What needs to be done
Every entry below should be printed exactly.

Dataset entries
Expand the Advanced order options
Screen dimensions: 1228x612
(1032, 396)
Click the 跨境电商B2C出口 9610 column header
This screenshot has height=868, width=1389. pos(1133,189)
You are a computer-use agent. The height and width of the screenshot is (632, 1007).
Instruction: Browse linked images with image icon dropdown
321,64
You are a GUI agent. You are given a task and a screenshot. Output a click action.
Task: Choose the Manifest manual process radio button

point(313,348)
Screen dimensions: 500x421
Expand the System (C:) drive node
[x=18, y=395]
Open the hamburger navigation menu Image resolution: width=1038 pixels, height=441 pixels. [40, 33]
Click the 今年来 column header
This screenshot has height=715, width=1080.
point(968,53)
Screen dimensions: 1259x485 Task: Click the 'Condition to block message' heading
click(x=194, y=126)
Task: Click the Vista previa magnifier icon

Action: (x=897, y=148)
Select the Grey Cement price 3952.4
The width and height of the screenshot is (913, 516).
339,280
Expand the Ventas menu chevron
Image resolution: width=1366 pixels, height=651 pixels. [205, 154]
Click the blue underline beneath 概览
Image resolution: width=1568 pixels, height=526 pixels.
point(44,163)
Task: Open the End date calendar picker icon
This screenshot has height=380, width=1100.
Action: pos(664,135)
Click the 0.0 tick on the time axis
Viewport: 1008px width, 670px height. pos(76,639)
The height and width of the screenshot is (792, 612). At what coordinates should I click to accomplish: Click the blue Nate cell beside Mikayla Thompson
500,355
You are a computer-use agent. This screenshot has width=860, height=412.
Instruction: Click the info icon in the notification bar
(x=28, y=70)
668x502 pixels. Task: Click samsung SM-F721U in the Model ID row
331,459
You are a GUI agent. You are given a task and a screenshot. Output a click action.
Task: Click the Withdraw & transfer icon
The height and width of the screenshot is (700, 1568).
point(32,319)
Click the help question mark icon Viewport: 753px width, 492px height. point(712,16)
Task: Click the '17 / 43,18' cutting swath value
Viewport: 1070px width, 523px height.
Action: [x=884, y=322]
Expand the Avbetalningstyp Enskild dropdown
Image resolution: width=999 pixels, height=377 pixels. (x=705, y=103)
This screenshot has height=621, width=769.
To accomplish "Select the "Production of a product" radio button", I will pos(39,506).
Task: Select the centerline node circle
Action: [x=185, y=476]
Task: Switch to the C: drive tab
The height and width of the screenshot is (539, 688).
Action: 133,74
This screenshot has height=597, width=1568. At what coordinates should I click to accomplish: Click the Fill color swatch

Exercise solution
Expand the Advanced order options
Screen dimensions: 1228x612
(1032, 396)
Click the 跨境电商B2C出口 9610 column header
This screenshot has height=868, width=1389. pos(1133,189)
You are a computer-use agent. The height and width of the screenshot is (632, 1007).
Instruction: Browse linked images with image icon dropdown
321,64
You are a GUI agent. You are given a task and a screenshot. Output a click action.
Task: Choose the Manifest manual process radio button

point(313,348)
Screen dimensions: 500x421
Expand the System (C:) drive node
[x=18, y=395]
Open the hamburger navigation menu Image resolution: width=1038 pixels, height=441 pixels. [40, 33]
Click the 今年来 column header
This screenshot has height=715, width=1080.
point(968,53)
Screen dimensions: 1259x485 Task: Click the 'Condition to block message' heading
click(x=194, y=126)
Task: Click the Vista previa magnifier icon

Action: (x=897, y=148)
Select the Grey Cement price 3952.4
The width and height of the screenshot is (913, 516).
339,280
Expand the Ventas menu chevron
Image resolution: width=1366 pixels, height=651 pixels. [205, 154]
Click the blue underline beneath 概览
Image resolution: width=1568 pixels, height=526 pixels.
point(44,163)
Task: Open the End date calendar picker icon
This screenshot has height=380, width=1100.
Action: pos(664,135)
Click the 0.0 tick on the time axis
Viewport: 1008px width, 670px height. pos(76,639)
The height and width of the screenshot is (792, 612). At what coordinates should I click to accomplish: Click the blue Nate cell beside Mikayla Thompson
500,355
You are a computer-use agent. This screenshot has width=860, height=412.
Instruction: Click the info icon in the notification bar
(x=28, y=70)
668x502 pixels. Task: Click samsung SM-F721U in the Model ID row
331,459
You are a GUI agent. You are given a task and a screenshot. Output a click action.
Task: Click the Withdraw & transfer icon
The height and width of the screenshot is (700, 1568).
point(32,319)
Click the help question mark icon Viewport: 753px width, 492px height. point(712,16)
Task: Click the '17 / 43,18' cutting swath value
Viewport: 1070px width, 523px height.
Action: [x=884, y=322]
Expand the Avbetalningstyp Enskild dropdown
Image resolution: width=999 pixels, height=377 pixels. (x=705, y=103)
This screenshot has height=621, width=769.
To accomplish "Select the "Production of a product" radio button", I will pos(39,506).
Task: Select the centerline node circle
Action: [x=185, y=476]
Task: Switch to the C: drive tab
The height and width of the screenshot is (539, 688).
Action: 133,74
This screenshot has height=597, width=1568. At what coordinates should I click to accomplish: Click the Fill color swatch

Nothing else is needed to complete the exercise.